Myth: The value that is ascertained by the appraiser will be equivalent to the market value.
Reality: While most states support the suggestion that assessed value approximates estimated market value, this often is not the case. Examples include when interior remodeling has occurred and the assessor is unaware of the improvements, or when properties in the area have not been reassessed for an prolonged period of time.
Myth: Depending on if the appraisal is written for the buyer or the seller, the opinion of value of the property will vary.
Reality: There is no real interest on the part of the appraiser in the result of the appraisal report, therefore he will complete his work with impartiality and independence, despite of for whom the appraisal is ordered.
Myth: Any time market value is determined, it should match the replacement cost of the house.
Reality: The way market value is found is based on what a home buyer would be willing to pay a willing seller for a property without being under pressure from any outside group to buy or sell. The dollar amount required to reconstruct a home is what forms the replacement cost.
Myth: Appraisers use a formula, such as a certain price per square foot, to arrive at the value of a home.
Reality: An appraisal report is an amalgamation of data concluded from the house's size, location, proximity to undesirable facilities, the condition of the house and the values of recent comparable sales. You can rely on Atlantic Appraisal Solutions, LLC's appraisers to be honest in assessing this information.
Myth: In a strong economy - when the prices of properties in a given county are found to be rising by a particular percentage - the values of individual properties in the proximity can be expected to appreciate by that same percentage.

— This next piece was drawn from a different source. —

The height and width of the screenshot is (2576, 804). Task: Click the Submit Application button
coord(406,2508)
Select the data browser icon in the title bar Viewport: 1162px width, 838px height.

Reality: Any value an appraiser reports in regards to a particular house is always individualized, based on certain factors concluded from the information of comparable homes and other considerations within the property itself. It makes no difference whether the economy is robust or on the decline.
Myth: You can usually tell what a property is worth simply by looking at the exterior.
Reality: There are a number of different variables that determine property value; these factors include area, condition, improvements, amenities, and market trends. Obviously, none of these things can be derived simply by examining the house from the outside.
Myth: Since you're the one paying for the appraisal report when applying for your loan to buy or refinance your house, you own the produced appraisal.
Reality: The document is, in fact, legally owned by the lender - unless the lender "relinquishes its interest" in the appraisal. Under the Equal Credit Opportunity Act, any home buyer demanding a copy of the document must be provided with one by their lender.
Myth: It doesn't matter to consumers what's in the appraisal report so long as it satisfies the requirements of their lender.
Reality: It is very important for consumers to go through a copy of their appraisal so that they can verify the accuracy of the report, in case it's required to question its veracity. Remember, this is probably the most expensive and important investment a consumer will ever make. An report can double as a record for the future, containing a great deal of information - including, but certainly not limited to the legal and physical description of the property, square footage measurements, list of comparable properties in the neighborhood, neighborhood description and a narrative of current real-estate activity and/or market trends in the proximity.
Myth: The only reason someone would order an appraisal is if a home needs its value estimated in a lender-based sales transaction.
Reality: Appraisers can have many different qualifications and designations which allow them to perform a variety of different services including - but certainly not limited to - advice on estate planning, tax assessment, zoning, dispute resolution in many different legal situations and cost analysis.
Myth: A home inspection serves the same purpose as an appraisal.
Reality: Appraisal reports are definitely not the same as a home inspection. The reason behind an appraisal is to arrive at an opinion of market value during the appraisal process and the completion of the report. A home inspector assesses the condition of the home and its main components and reports their findings.